What most people don't seem to realize is that there is just as much money to be made out of the wreckage of a... — Margaret Mitchell
What most people don't seem to realize is that there is just as much money to be made out of the wreckage of a civilization as from the upbuilding of one.
Author: Margaret Mitchell
Insight: We tend to think of opportunity as something that arrives during good times—the startup boom, the growing market, the expanding industry. But Mitchell's observation cuts the other way: crisis and collapse create just as many ways to profit, sometimes more. When systems break down, someone has to rebuild. Someone has to salvage. Someone has to figure out what's valuable in the rubble and what's not. This matters right now because we're living through multiple kinds of wreckage—industries collapsing, entire professions being reshaped, old business models becoming obsolete. And sure enough, fortunes are being made. The people who see opportunity in disruption, who ask "what does the world need now that it didn't before?" tend to do better than those waiting for things to return to normal.

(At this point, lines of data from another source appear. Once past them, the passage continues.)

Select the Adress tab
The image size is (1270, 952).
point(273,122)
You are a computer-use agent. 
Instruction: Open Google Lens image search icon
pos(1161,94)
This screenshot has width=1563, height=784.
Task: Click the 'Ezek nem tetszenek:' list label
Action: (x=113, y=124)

It's not cynical so much as realistic: change always creates gaps, and gaps get filled by someone. The slightly uncomfortable part? It means you shouldn't wait for stability to make your move. The wreckage is where the real openings are—whether that's learning new skills, starting a business, or repositioning yourself. The people who thrive in uncertain times aren't paralyzed by the chaos. They're already asking what can be built from it.